(Interface element rows)
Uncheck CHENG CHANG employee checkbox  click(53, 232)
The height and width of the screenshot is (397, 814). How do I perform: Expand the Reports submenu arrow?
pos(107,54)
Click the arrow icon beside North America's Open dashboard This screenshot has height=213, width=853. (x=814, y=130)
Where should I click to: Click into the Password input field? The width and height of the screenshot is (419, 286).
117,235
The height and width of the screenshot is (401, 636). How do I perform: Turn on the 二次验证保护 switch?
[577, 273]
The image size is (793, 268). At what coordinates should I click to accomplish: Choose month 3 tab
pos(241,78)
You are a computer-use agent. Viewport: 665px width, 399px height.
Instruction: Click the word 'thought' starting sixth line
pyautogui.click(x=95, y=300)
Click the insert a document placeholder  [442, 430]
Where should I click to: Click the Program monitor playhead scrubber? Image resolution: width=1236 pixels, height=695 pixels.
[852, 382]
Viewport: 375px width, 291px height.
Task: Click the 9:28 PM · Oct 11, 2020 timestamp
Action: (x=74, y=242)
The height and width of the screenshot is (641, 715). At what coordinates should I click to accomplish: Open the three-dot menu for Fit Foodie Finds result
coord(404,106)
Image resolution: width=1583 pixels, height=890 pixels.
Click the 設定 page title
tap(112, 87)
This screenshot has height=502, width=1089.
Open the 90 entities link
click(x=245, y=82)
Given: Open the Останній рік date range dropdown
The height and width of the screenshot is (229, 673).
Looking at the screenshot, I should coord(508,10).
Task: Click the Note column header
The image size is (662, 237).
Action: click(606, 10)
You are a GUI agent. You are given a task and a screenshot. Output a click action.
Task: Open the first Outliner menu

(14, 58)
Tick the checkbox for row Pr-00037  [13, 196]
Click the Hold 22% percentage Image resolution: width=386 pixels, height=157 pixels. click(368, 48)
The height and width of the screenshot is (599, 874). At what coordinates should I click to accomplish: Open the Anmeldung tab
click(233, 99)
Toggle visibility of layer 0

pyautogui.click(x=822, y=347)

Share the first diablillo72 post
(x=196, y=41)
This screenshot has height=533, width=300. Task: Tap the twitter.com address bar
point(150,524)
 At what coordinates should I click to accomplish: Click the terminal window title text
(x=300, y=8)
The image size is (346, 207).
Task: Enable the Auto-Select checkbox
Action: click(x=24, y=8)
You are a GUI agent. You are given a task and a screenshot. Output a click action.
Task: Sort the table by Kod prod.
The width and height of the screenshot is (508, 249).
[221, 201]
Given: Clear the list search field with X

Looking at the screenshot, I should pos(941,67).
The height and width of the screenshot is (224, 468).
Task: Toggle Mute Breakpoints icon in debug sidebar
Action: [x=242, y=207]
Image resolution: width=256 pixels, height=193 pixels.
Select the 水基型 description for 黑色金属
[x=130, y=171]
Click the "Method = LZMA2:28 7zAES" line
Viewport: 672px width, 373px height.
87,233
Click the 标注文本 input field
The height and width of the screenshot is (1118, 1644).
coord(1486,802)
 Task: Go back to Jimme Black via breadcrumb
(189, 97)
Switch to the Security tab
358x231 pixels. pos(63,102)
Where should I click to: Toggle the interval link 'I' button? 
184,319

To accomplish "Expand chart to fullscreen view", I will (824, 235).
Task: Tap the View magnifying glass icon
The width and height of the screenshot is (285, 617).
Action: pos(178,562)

- WHAT IS BEING ASKED: Arrange the rows from the line containing "will (824, 235)." through the last row as a two-column CSV headed instruction and response. Give each row its text and its answer in one quoted field apiece, with line breaks replaced by spaces.

- TASK ANSWER:
instruction,response
"To accomplish ""Expand chart to fullscreen view"",","I will (824, 235)."
"Task: Tap the View magnifying glass icon The width and height of the screenshot is (285, 617).","Action: pos(178,562)"